EX-99.H OTH MAT CONT 3 exh1.htm

Exhibit (h)(1)

FORM OF

__ BASIS POINT EXPENSE CONTRACT

between

FIDELITY NEWBURY STREET TRUST

TAX-EXEMPT FUND: PREMIUM CLASS

and

FIDELITY MANAGEMENT & RESEARCH COMPANY

This __ Basis Point Expense Contract, dated as of ______ __, 20__, (the "Agreement"), is made and entered into by and between Fidelity Newbury Street Trust, a Delaware statutory trust which may issue one or more series of shares of beneficial interest (the "Trust"), on behalf of Tax-Exempt Fund (the "Fund"), and Fidelity Management & Research Company, a Massachusetts corporation (the "Manager").

WHEREAS, the Management Agreement provides that the Manager will pay certain expenses of the Fund out of the management fee but is not obligated to pay expenses allocable to any class; and

WHEREAS, the Trust and the Manager have determined that it is appropriate and in the best interest of the Fund and its shareholders to maintain the expenses of the Premium Class of the Fund (the "Premium Class").

NOW THEREFORE, the parties hereto agree as follows:

1. EXPENSE PROVISION. Until this agreement shall be amended or terminated pursuant to Section 2 or Section 5 hereof, the Manager agrees, with respect to the Premium Class, to pay or provide for the payment of any fee or expense allocated at the class level and attributable to the Premium Class, such that the ordinary operating expenses incurred by the Premium Class in any fiscal year (excluding interest, taxes, securities lending costs, brokerage commissions, fees and expenses of the Independent Trustees of the Trust, and extraordinary expenses) will not exceed 43 basis points on an annual basis. For avoidance of doubt, it is understood that this agreement shall not apply to any other class other than the Premium Class.

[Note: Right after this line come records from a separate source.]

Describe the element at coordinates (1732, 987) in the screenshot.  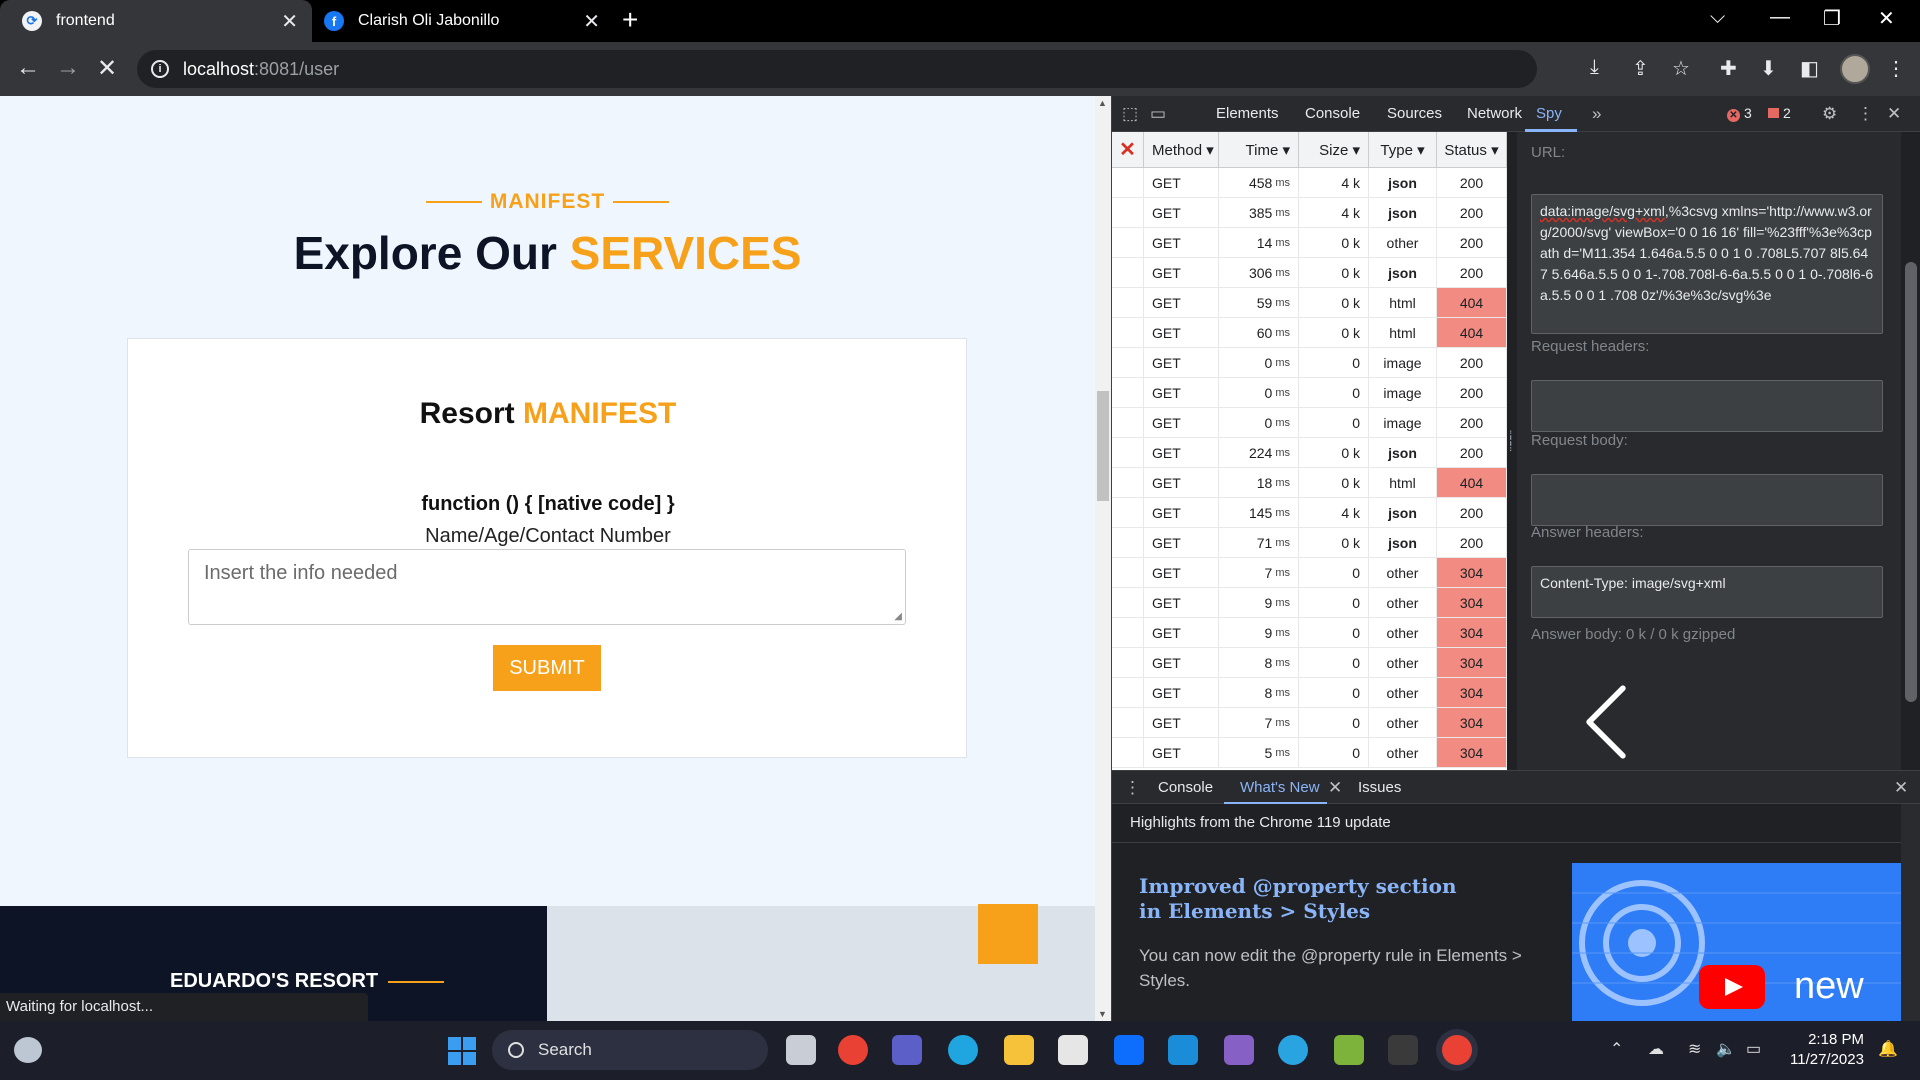
I see `youtube-play-icon` at that location.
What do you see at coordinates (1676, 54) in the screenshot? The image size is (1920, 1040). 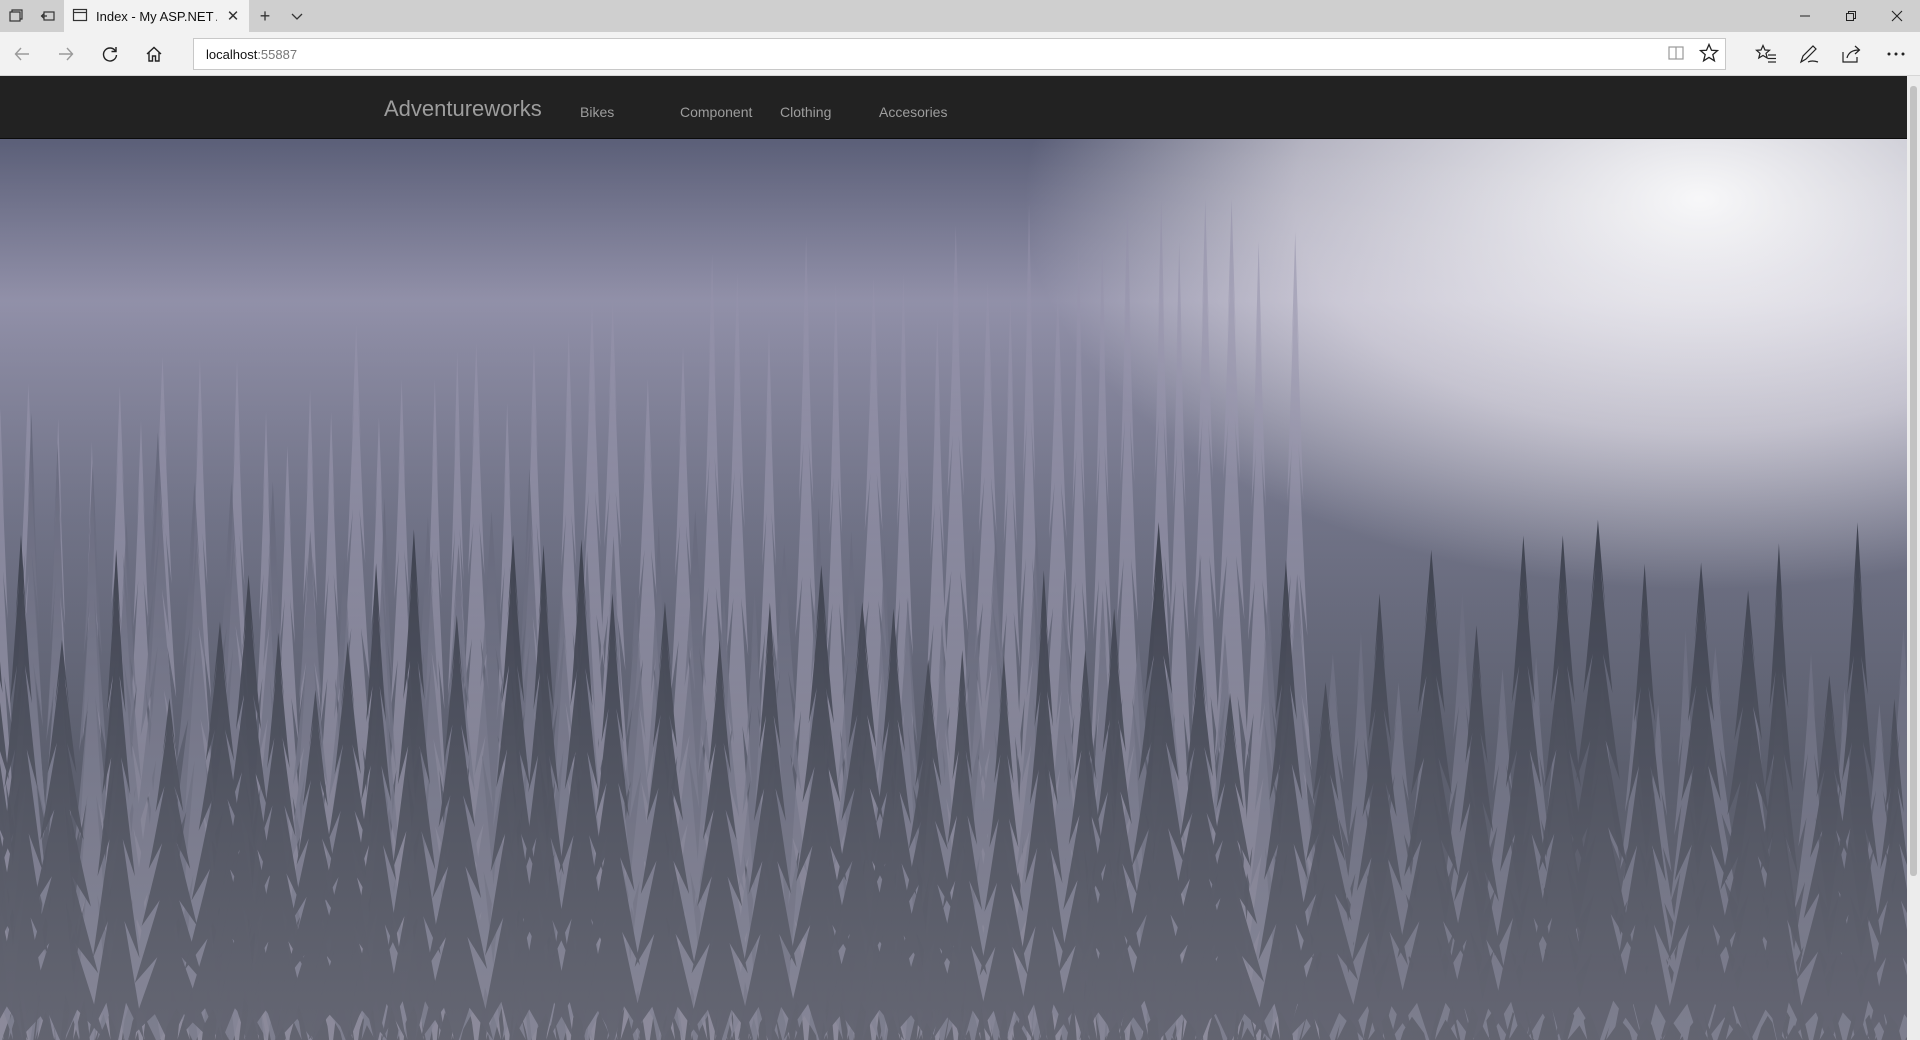 I see `book-icon` at bounding box center [1676, 54].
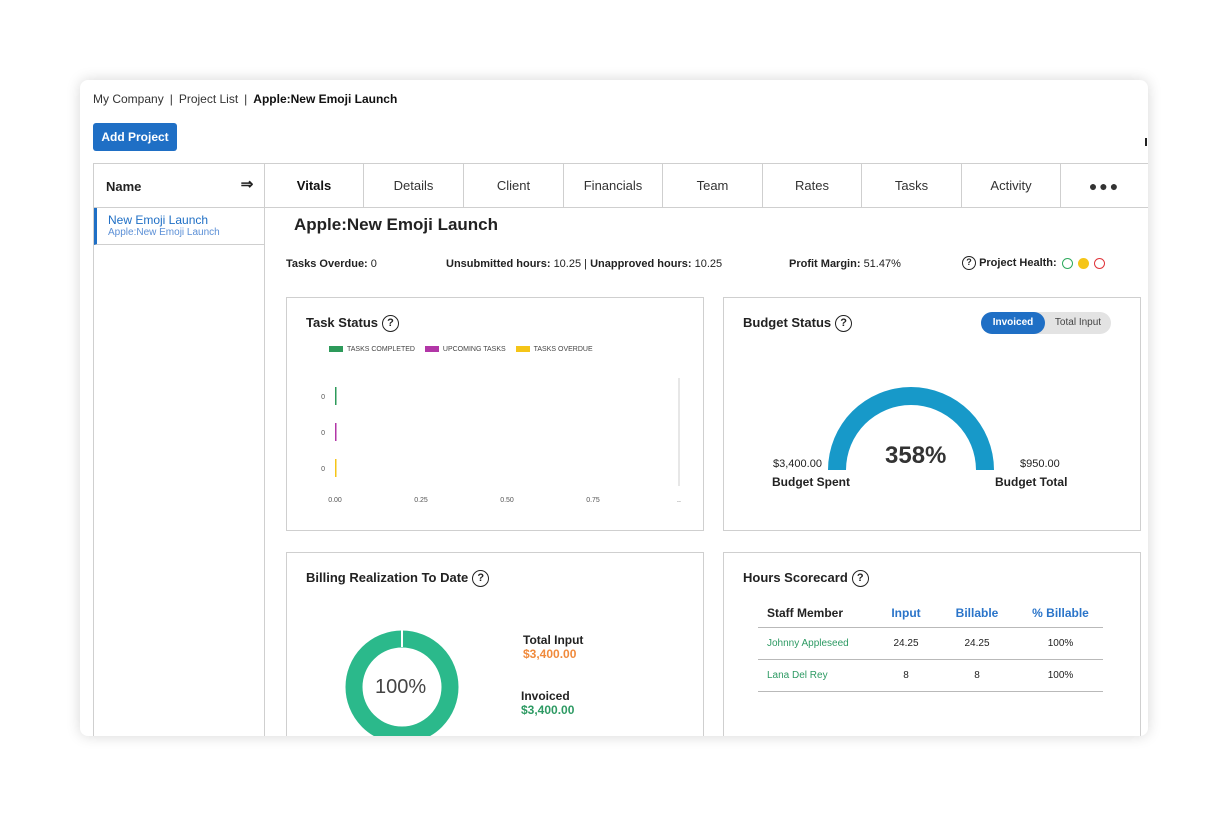  I want to click on tab-financials: Financials, so click(614, 185).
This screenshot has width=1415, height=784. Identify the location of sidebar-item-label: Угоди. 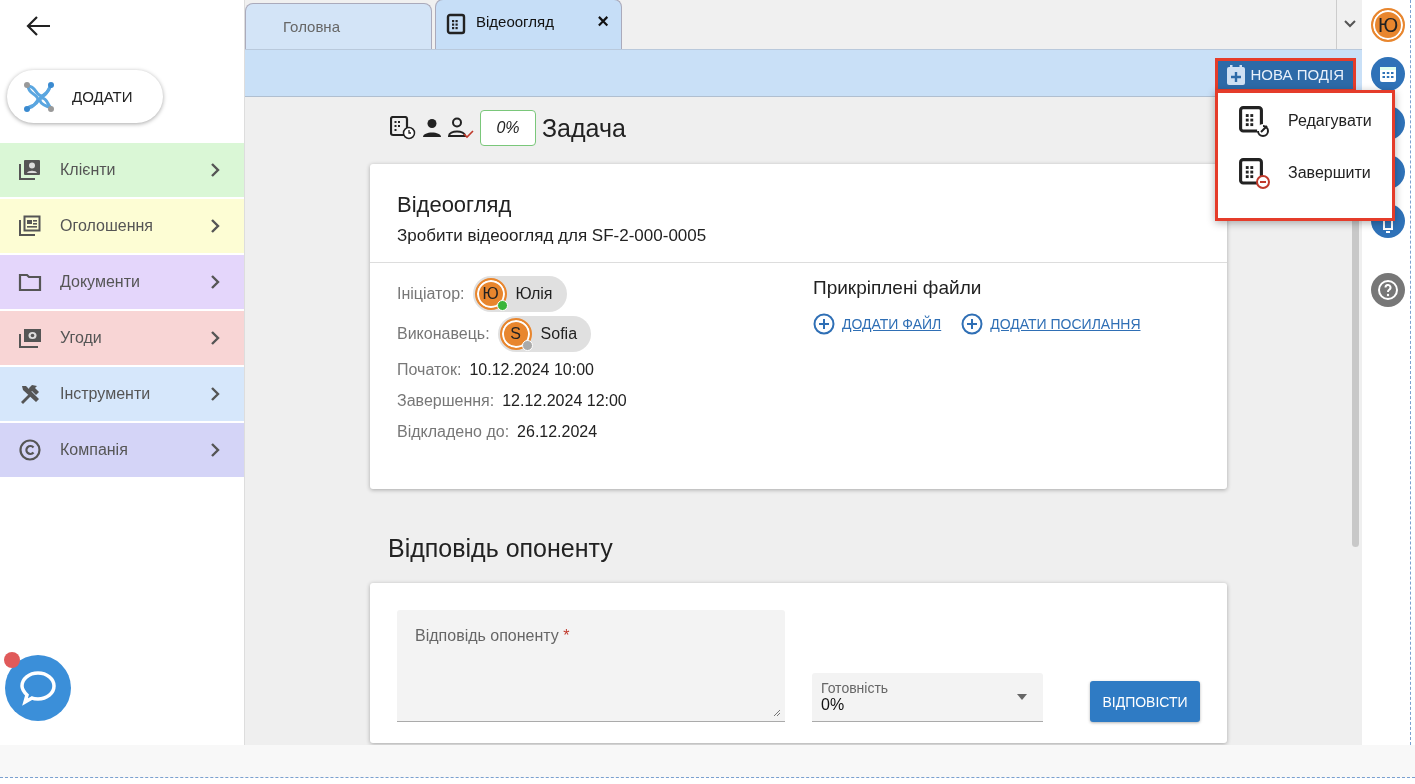
(82, 338).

2. AMENDMENTS. This Agreement may not be amended to increase the fees or expenses payable by Premium Class except by a vote of a majority of the Board of Trustees of the Trust and by a vote of a majority of the outstanding voting securities of Premium Class; provided that all other amendments may be approved by mutual consent of the parties without a shareholder vote.

3. INTERPRETATION. Nothing herein contained shall be deemed to require the Trust or the Fund to take any action contrary to the Trust's Trust Instrument or Bylaws, each as in effect from time to time, or any applicable statutory or regulatory requirement, including without limitation any requirements under the Investment Company Act of 1940 (the "1940 Act"), to which it is subject or by which it is bound, or to relieve or deprive the Trust's Board of Trustees of its responsibility for or control of the conduct of the affairs of the Trust or the Fund.

4. DEFINITIONS. Any question of interpretation of any term or provision of this Agreement having a counterpart in or otherwise derived from the terms and provisions of the Management Agreement or the 1940 Act, shall have the same meaning as and be resolved by reference to the Management Agreement.

5. TERMINATION. This Agreement will automatically terminate upon termination of the Management Agreement between the Fund and the Manager.

IN WITNESS WHEREOF, the parties have caused this Agreement to be signed by their respective officers thereunto duly authorized, as of the date first above written.